I am working on a private server application for a web based mobile game that uses php to generate responses. In order to do this I am trying to replicate the behavior of the main server as closely as possible.
The main server includes the standard Apache response headers Date and Server, however these headers are always preceded by the headers authorize, Content-Encoding, and Content-Type.
I am running apache 2.4.12 on Centos 6 and no matter what I try, the server always sends the Date and Server headers first.
So for example, the current header order:
HTTP/1.1 200 OK
Date: Mon, 18 May 2015 15:48:33 GMT
Server: Apache
authorize: <authToken>
Content-Encoding: gzip
Needs to be sent as:
HTTP/1.1 200 OK
authorize: <authToken>
Content-Encoding: gzip
Content-Type: application/json; charset=utf-8
Date: Sat, 16 May 2015 02:59:12 GMT
Server: Apache
I realize that the order of server fields shouldn't matter, however for the sake of not presenting anything that could be used to identify the server as being different than the original, I would like to preserve the original server's behavior.
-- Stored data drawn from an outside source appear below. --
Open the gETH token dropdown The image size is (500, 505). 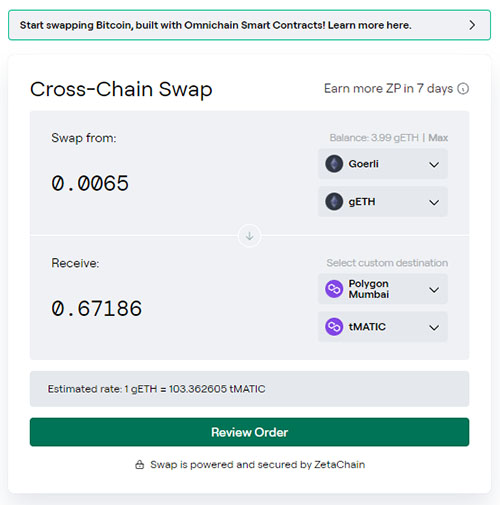[383, 202]
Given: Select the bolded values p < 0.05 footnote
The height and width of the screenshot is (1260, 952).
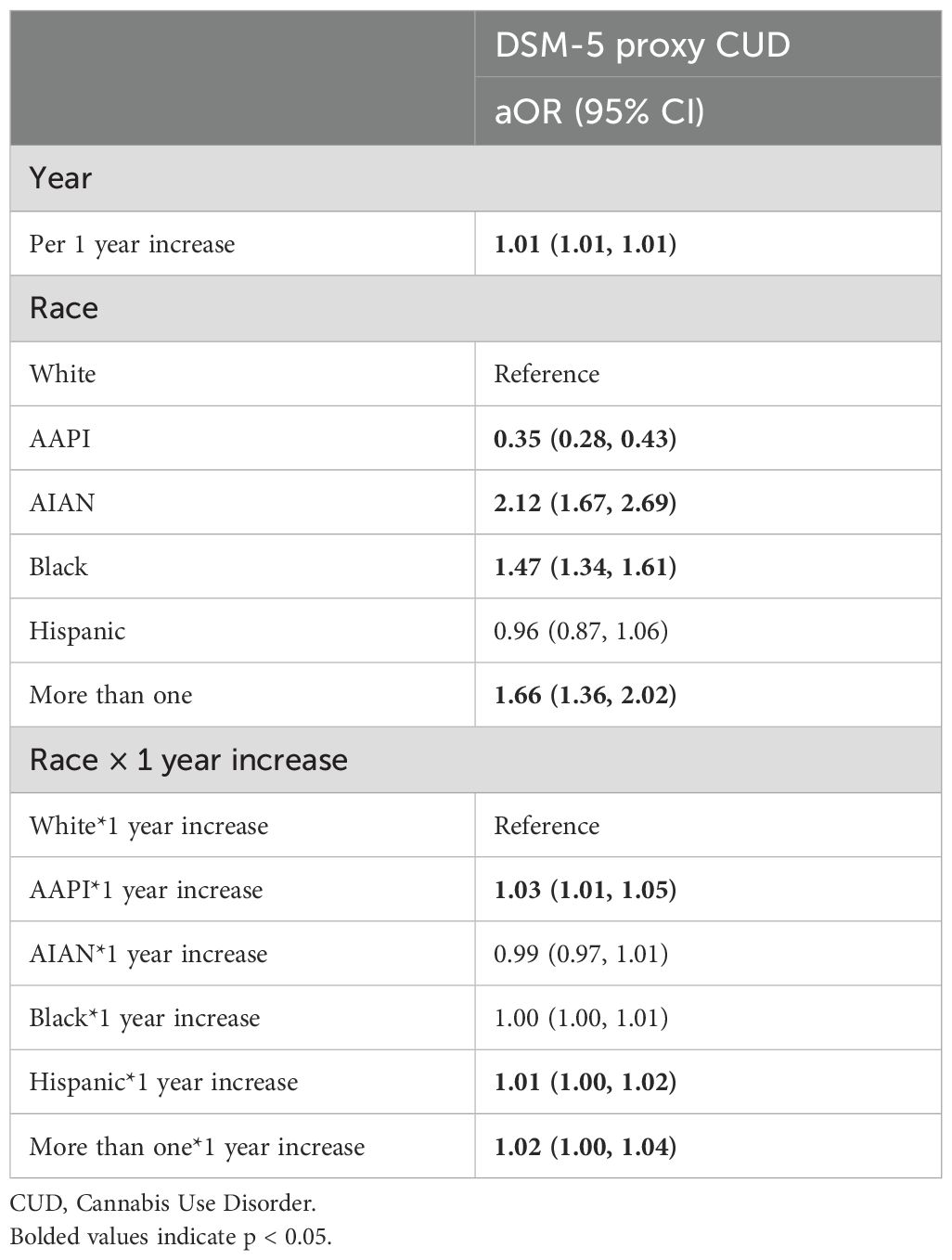Looking at the screenshot, I should [x=171, y=1237].
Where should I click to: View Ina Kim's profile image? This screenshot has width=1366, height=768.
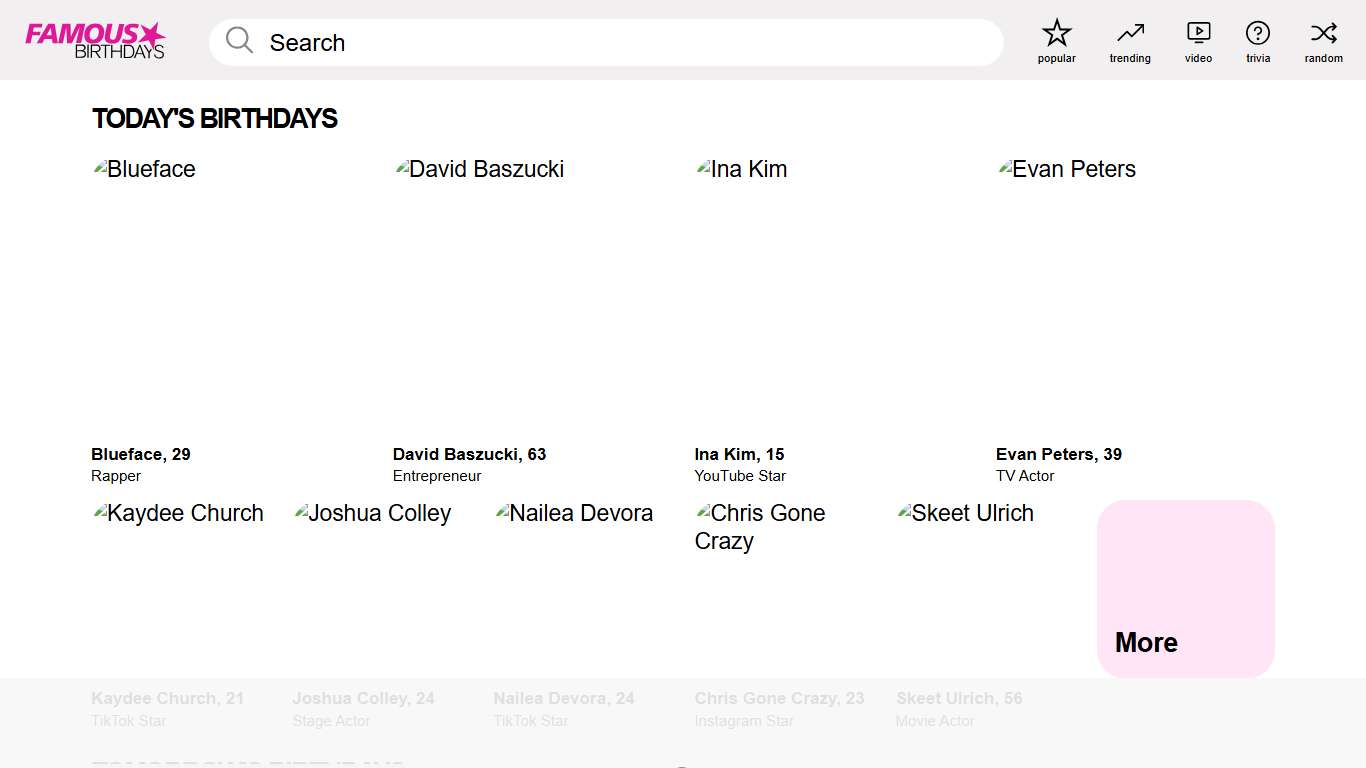741,169
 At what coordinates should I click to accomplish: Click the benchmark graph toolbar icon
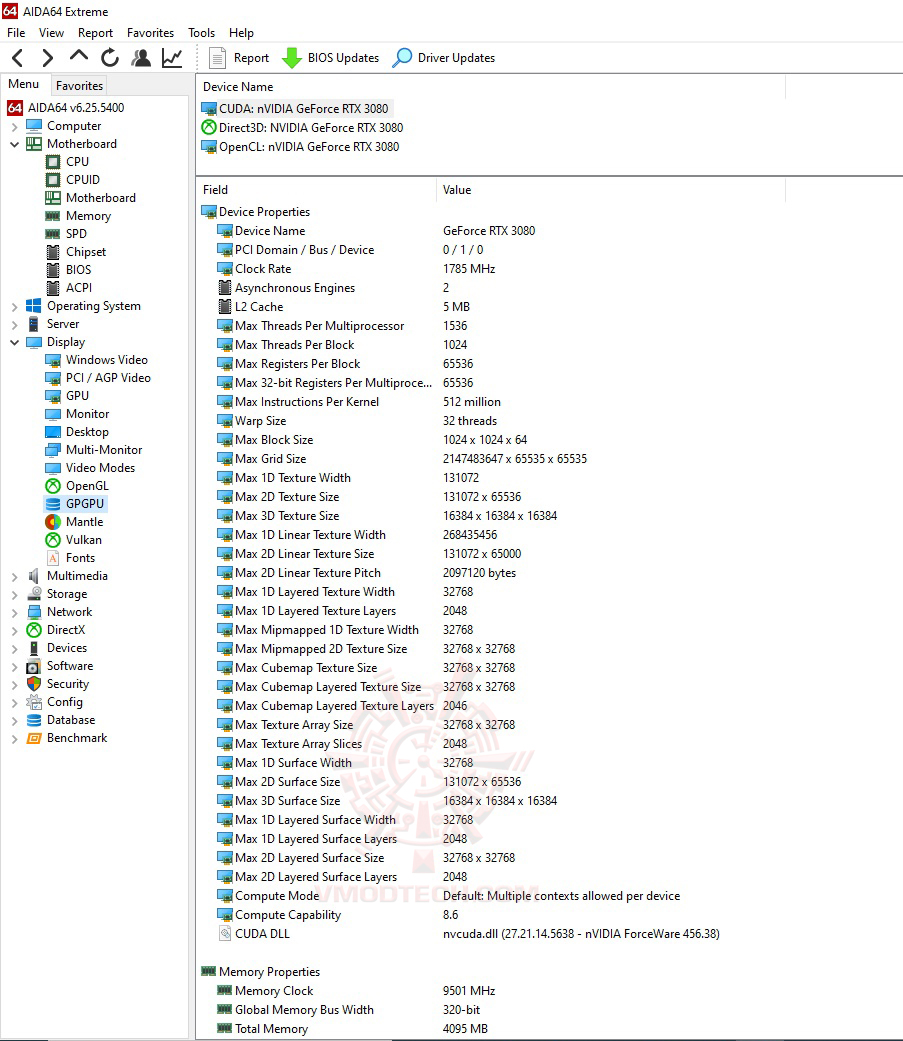[171, 57]
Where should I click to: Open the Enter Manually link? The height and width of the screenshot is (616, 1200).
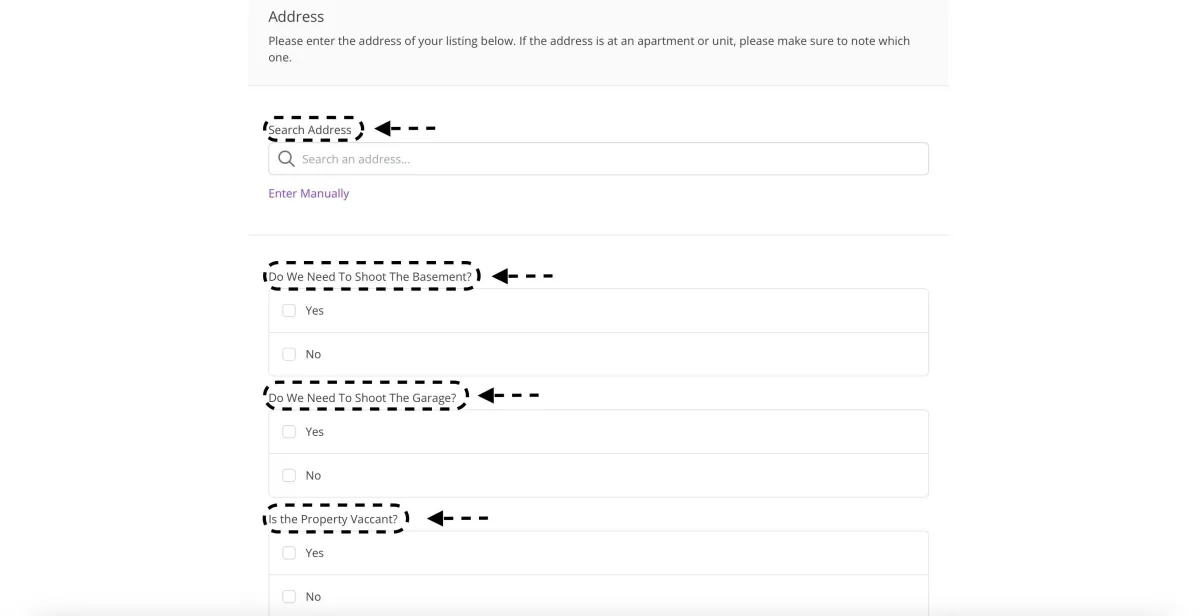pyautogui.click(x=308, y=193)
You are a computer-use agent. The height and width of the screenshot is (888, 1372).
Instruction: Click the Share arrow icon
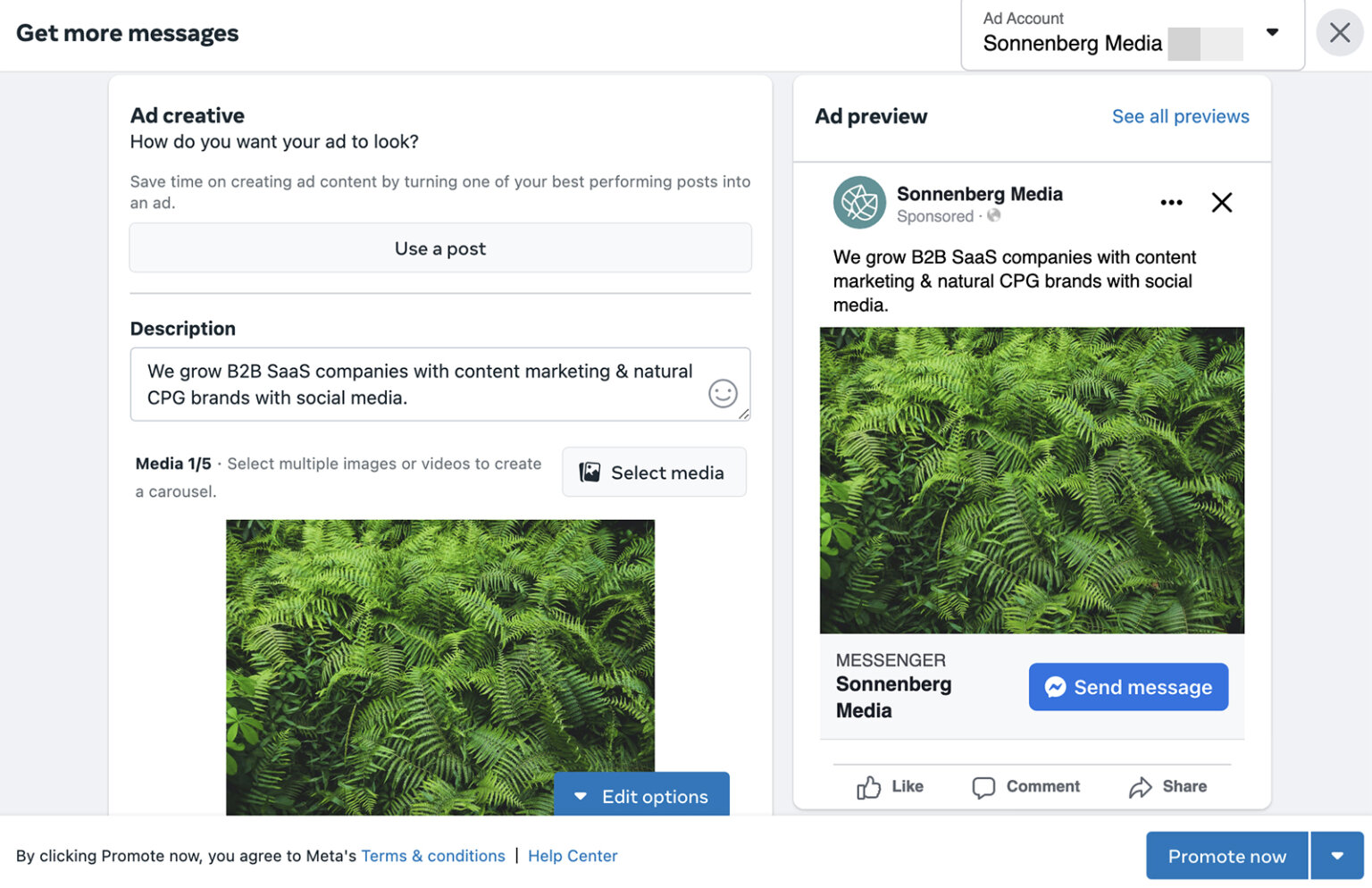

My first impression was that this might be something changeable by modsecurity, however I've run into a dead end on that approach as the response headers don't appear to be changeable (like the response body is) beyond rewriting the server tag (which is fine as generated).
Mod_headers doesn't appear to be capable of touching the Server header either. It also doesn't seem to offer anything that could potentially change the order of the headers that are set.
Does anyone know of any way that would allow headers to be added above these two headers in an http response? I suspect some third party tool will be required.